BEGIN

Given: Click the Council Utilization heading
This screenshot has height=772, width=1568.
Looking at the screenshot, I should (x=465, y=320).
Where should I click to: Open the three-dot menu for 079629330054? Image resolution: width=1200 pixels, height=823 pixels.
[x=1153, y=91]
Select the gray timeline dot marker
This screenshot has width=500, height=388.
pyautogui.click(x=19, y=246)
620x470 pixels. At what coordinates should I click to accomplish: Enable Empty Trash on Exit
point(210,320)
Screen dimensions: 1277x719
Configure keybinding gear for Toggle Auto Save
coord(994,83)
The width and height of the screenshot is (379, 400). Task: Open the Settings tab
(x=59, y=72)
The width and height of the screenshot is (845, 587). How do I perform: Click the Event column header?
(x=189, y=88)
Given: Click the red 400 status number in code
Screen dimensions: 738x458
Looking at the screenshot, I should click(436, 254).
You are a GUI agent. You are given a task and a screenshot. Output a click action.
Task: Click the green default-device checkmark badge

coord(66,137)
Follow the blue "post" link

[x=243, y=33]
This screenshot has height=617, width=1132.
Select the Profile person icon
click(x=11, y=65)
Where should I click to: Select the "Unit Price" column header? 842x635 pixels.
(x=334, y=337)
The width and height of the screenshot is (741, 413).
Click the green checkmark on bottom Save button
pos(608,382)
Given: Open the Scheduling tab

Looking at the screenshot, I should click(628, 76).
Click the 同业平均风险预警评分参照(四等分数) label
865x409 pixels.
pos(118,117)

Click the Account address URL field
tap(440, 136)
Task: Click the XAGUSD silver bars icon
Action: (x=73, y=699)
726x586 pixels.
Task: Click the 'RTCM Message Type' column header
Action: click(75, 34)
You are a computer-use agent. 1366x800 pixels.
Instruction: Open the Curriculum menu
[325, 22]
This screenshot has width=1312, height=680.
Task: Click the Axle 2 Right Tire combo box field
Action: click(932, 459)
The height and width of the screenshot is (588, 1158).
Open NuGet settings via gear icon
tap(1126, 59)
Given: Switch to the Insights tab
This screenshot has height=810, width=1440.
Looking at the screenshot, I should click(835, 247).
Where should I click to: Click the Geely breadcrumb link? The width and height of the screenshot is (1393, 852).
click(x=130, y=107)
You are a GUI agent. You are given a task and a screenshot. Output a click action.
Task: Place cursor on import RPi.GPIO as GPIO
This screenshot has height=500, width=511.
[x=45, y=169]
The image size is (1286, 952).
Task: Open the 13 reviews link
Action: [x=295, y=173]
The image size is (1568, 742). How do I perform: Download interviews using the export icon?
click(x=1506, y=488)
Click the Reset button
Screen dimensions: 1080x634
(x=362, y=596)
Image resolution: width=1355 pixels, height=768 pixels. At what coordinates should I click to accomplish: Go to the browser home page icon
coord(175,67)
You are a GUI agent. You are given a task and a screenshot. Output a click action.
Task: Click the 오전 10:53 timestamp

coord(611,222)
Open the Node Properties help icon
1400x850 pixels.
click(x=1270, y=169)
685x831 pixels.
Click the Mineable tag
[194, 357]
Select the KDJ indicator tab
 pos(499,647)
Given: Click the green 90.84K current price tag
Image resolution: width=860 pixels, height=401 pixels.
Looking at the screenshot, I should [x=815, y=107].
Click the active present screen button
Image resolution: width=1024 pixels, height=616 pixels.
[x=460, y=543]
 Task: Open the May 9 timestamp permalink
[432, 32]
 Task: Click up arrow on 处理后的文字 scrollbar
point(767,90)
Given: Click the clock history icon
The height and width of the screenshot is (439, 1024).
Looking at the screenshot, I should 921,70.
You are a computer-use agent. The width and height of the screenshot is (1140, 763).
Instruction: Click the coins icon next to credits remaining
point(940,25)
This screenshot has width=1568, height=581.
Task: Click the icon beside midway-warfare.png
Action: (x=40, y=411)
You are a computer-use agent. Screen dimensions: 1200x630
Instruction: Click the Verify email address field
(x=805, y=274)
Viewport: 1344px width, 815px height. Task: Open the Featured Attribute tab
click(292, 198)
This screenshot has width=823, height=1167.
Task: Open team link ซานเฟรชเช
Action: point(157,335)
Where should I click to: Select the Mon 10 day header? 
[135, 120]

END

WORK INSTRUCTION –
With nothing left out, transcribe the records above exactly.

COMPLETED EXERCISE –
Given: Click the Council Utilization heading
This screenshot has height=772, width=1568.
Looking at the screenshot, I should (x=465, y=320).
Where should I click to: Open the three-dot menu for 079629330054? Image resolution: width=1200 pixels, height=823 pixels.
[x=1153, y=91]
Select the gray timeline dot marker
This screenshot has width=500, height=388.
pyautogui.click(x=19, y=246)
620x470 pixels. At what coordinates should I click to accomplish: Enable Empty Trash on Exit
point(210,320)
Screen dimensions: 1277x719
Configure keybinding gear for Toggle Auto Save
coord(994,83)
The width and height of the screenshot is (379, 400). Task: Open the Settings tab
(x=59, y=72)
The width and height of the screenshot is (845, 587). How do I perform: Click the Event column header?
(x=189, y=88)
Given: Click the red 400 status number in code
Screen dimensions: 738x458
Looking at the screenshot, I should click(436, 254).
You are a GUI agent. You are given a task and a screenshot. Output a click action.
Task: Click the green default-device checkmark badge

coord(66,137)
Follow the blue "post" link

[x=243, y=33]
This screenshot has height=617, width=1132.
Select the Profile person icon
click(x=11, y=65)
Where should I click to: Select the "Unit Price" column header? 842x635 pixels.
(x=334, y=337)
The width and height of the screenshot is (741, 413).
Click the green checkmark on bottom Save button
pos(608,382)
Given: Open the Scheduling tab

Looking at the screenshot, I should click(628, 76).
Click the 同业平均风险预警评分参照(四等分数) label
865x409 pixels.
pos(118,117)

Click the Account address URL field
tap(440, 136)
Task: Click the XAGUSD silver bars icon
Action: (x=73, y=699)
726x586 pixels.
Task: Click the 'RTCM Message Type' column header
Action: click(75, 34)
You are a computer-use agent. 1366x800 pixels.
Instruction: Open the Curriculum menu
[325, 22]
This screenshot has width=1312, height=680.
Task: Click the Axle 2 Right Tire combo box field
Action: click(932, 459)
The height and width of the screenshot is (588, 1158).
Open NuGet settings via gear icon
tap(1126, 59)
Given: Switch to the Insights tab
This screenshot has height=810, width=1440.
Looking at the screenshot, I should click(835, 247).
Where should I click to: Click the Geely breadcrumb link? The width and height of the screenshot is (1393, 852).
click(x=130, y=107)
You are a GUI agent. You are given a task and a screenshot. Output a click action.
Task: Place cursor on import RPi.GPIO as GPIO
This screenshot has height=500, width=511.
[x=45, y=169]
The image size is (1286, 952).
Task: Open the 13 reviews link
Action: [x=295, y=173]
The image size is (1568, 742). How do I perform: Download interviews using the export icon?
click(x=1506, y=488)
Click the Reset button
Screen dimensions: 1080x634
(x=362, y=596)
Image resolution: width=1355 pixels, height=768 pixels. At what coordinates should I click to accomplish: Go to the browser home page icon
coord(175,67)
You are a GUI agent. You are given a task and a screenshot. Output a click action.
Task: Click the 오전 10:53 timestamp

coord(611,222)
Open the Node Properties help icon
1400x850 pixels.
click(x=1270, y=169)
685x831 pixels.
Click the Mineable tag
[194, 357]
Select the KDJ indicator tab
 pos(499,647)
Given: Click the green 90.84K current price tag
Image resolution: width=860 pixels, height=401 pixels.
Looking at the screenshot, I should [x=815, y=107].
Click the active present screen button
Image resolution: width=1024 pixels, height=616 pixels.
[x=460, y=543]
 Task: Open the May 9 timestamp permalink
[432, 32]
 Task: Click up arrow on 处理后的文字 scrollbar
point(767,90)
Given: Click the clock history icon
The height and width of the screenshot is (439, 1024).
Looking at the screenshot, I should 921,70.
You are a computer-use agent. The width and height of the screenshot is (1140, 763).
Instruction: Click the coins icon next to credits remaining
point(940,25)
This screenshot has width=1568, height=581.
Task: Click the icon beside midway-warfare.png
Action: (x=40, y=411)
You are a computer-use agent. Screen dimensions: 1200x630
Instruction: Click the Verify email address field
(x=805, y=274)
Viewport: 1344px width, 815px height. Task: Open the Featured Attribute tab
click(292, 198)
This screenshot has width=823, height=1167.
Task: Open team link ซานเฟรชเช
Action: point(157,335)
Where should I click to: Select the Mon 10 day header? 
[135, 120]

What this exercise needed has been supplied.